- **Exercise directions**: Please reproduce every one of the records below word for word, with each line in its original order.

- **Extracted entries**:
------------------------

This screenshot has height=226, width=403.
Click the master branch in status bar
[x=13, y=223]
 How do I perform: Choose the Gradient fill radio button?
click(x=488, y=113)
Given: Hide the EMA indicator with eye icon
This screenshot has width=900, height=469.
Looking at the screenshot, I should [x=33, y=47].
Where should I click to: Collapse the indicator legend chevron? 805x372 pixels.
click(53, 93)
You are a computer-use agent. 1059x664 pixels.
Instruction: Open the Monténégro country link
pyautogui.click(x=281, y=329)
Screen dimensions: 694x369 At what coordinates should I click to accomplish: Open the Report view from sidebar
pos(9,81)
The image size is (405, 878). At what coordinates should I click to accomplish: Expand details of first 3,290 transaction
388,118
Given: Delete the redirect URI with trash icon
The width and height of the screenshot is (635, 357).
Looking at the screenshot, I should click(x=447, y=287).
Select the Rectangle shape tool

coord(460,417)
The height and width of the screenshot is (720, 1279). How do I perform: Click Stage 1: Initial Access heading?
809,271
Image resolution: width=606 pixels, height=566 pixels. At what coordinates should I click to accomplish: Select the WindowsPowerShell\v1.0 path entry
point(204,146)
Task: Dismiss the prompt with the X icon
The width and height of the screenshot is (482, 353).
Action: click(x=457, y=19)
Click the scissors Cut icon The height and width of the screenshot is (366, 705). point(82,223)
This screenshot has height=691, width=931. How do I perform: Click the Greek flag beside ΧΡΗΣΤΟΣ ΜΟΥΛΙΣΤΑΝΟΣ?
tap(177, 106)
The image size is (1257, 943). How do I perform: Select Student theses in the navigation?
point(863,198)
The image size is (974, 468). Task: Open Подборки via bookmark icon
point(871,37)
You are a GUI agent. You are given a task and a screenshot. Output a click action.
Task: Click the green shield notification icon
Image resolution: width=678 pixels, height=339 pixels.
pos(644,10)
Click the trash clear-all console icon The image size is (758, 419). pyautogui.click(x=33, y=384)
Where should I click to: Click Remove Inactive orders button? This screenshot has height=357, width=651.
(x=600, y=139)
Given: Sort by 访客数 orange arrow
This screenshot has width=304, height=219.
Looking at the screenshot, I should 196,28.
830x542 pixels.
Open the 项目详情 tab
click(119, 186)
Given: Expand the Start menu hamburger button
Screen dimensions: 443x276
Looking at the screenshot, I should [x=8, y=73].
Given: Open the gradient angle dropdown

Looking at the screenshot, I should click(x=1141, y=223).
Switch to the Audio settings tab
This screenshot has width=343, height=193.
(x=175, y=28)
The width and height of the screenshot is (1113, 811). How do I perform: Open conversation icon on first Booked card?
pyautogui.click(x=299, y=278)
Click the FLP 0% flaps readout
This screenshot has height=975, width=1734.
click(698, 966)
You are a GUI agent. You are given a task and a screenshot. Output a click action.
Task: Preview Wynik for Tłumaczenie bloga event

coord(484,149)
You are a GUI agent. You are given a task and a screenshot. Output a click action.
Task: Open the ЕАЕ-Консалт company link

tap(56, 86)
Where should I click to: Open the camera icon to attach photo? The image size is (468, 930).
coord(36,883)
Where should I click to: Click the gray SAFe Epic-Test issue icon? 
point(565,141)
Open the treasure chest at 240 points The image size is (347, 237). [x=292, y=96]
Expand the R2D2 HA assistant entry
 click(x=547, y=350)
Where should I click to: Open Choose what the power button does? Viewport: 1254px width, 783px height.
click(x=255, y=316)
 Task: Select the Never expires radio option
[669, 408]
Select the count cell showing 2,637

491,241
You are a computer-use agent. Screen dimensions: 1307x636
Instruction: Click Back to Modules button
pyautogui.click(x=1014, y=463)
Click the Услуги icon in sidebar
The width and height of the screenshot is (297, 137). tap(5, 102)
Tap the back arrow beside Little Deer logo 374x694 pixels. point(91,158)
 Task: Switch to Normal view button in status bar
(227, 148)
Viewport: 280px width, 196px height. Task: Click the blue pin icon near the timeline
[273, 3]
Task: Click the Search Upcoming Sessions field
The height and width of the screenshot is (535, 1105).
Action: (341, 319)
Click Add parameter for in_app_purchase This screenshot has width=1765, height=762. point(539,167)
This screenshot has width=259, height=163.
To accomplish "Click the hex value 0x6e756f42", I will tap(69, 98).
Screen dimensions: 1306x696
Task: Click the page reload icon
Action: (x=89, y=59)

------------------------

- **Full answer**:
This screenshot has height=226, width=403.
Click the master branch in status bar
[x=13, y=223]
 How do I perform: Choose the Gradient fill radio button?
click(x=488, y=113)
Given: Hide the EMA indicator with eye icon
This screenshot has width=900, height=469.
Looking at the screenshot, I should [x=33, y=47].
Where should I click to: Collapse the indicator legend chevron? 805x372 pixels.
click(53, 93)
You are a computer-use agent. 1059x664 pixels.
Instruction: Open the Monténégro country link
pyautogui.click(x=281, y=329)
Screen dimensions: 694x369 At what coordinates should I click to accomplish: Open the Report view from sidebar
pos(9,81)
The image size is (405, 878). At what coordinates should I click to accomplish: Expand details of first 3,290 transaction
388,118
Given: Delete the redirect URI with trash icon
The width and height of the screenshot is (635, 357).
Looking at the screenshot, I should click(x=447, y=287).
Select the Rectangle shape tool

coord(460,417)
The height and width of the screenshot is (720, 1279). How do I perform: Click Stage 1: Initial Access heading?
809,271
Image resolution: width=606 pixels, height=566 pixels. At what coordinates should I click to accomplish: Select the WindowsPowerShell\v1.0 path entry
point(204,146)
Task: Dismiss the prompt with the X icon
The width and height of the screenshot is (482, 353).
Action: click(x=457, y=19)
Click the scissors Cut icon The height and width of the screenshot is (366, 705). point(82,223)
This screenshot has height=691, width=931. How do I perform: Click the Greek flag beside ΧΡΗΣΤΟΣ ΜΟΥΛΙΣΤΑΝΟΣ?
tap(177, 106)
The image size is (1257, 943). How do I perform: Select Student theses in the navigation?
point(863,198)
The image size is (974, 468). Task: Open Подборки via bookmark icon
point(871,37)
You are a GUI agent. You are given a task and a screenshot. Output a click action.
Task: Click the green shield notification icon
Image resolution: width=678 pixels, height=339 pixels.
pos(644,10)
Click the trash clear-all console icon The image size is (758, 419). pyautogui.click(x=33, y=384)
Where should I click to: Click Remove Inactive orders button? This screenshot has height=357, width=651.
(x=600, y=139)
Given: Sort by 访客数 orange arrow
This screenshot has width=304, height=219.
Looking at the screenshot, I should 196,28.
830x542 pixels.
Open the 项目详情 tab
click(119, 186)
Given: Expand the Start menu hamburger button
Screen dimensions: 443x276
Looking at the screenshot, I should [x=8, y=73].
Given: Open the gradient angle dropdown

Looking at the screenshot, I should click(x=1141, y=223).
Switch to the Audio settings tab
This screenshot has width=343, height=193.
(x=175, y=28)
The width and height of the screenshot is (1113, 811). How do I perform: Open conversation icon on first Booked card?
pyautogui.click(x=299, y=278)
Click the FLP 0% flaps readout
This screenshot has height=975, width=1734.
click(698, 966)
You are a GUI agent. You are given a task and a screenshot. Output a click action.
Task: Preview Wynik for Tłumaczenie bloga event

coord(484,149)
You are a GUI agent. You are given a task and a screenshot. Output a click action.
Task: Open the ЕАЕ-Консалт company link

tap(56, 86)
Where should I click to: Open the camera icon to attach photo? The image size is (468, 930).
coord(36,883)
Where should I click to: Click the gray SAFe Epic-Test issue icon? 
point(565,141)
Open the treasure chest at 240 points The image size is (347, 237). [x=292, y=96]
Expand the R2D2 HA assistant entry
 click(x=547, y=350)
Where should I click to: Open Choose what the power button does? Viewport: 1254px width, 783px height.
click(x=255, y=316)
 Task: Select the Never expires radio option
[669, 408]
Select the count cell showing 2,637

491,241
You are a computer-use agent. Screen dimensions: 1307x636
Instruction: Click Back to Modules button
pyautogui.click(x=1014, y=463)
Click the Услуги icon in sidebar
The width and height of the screenshot is (297, 137). tap(5, 102)
Tap the back arrow beside Little Deer logo 374x694 pixels. point(91,158)
 Task: Switch to Normal view button in status bar
(227, 148)
Viewport: 280px width, 196px height. Task: Click the blue pin icon near the timeline
[273, 3]
Task: Click the Search Upcoming Sessions field
The height and width of the screenshot is (535, 1105).
Action: (341, 319)
Click Add parameter for in_app_purchase This screenshot has width=1765, height=762. point(539,167)
This screenshot has width=259, height=163.
To accomplish "Click the hex value 0x6e756f42", I will tap(69, 98).
Screen dimensions: 1306x696
Task: Click the page reload icon
Action: (x=89, y=59)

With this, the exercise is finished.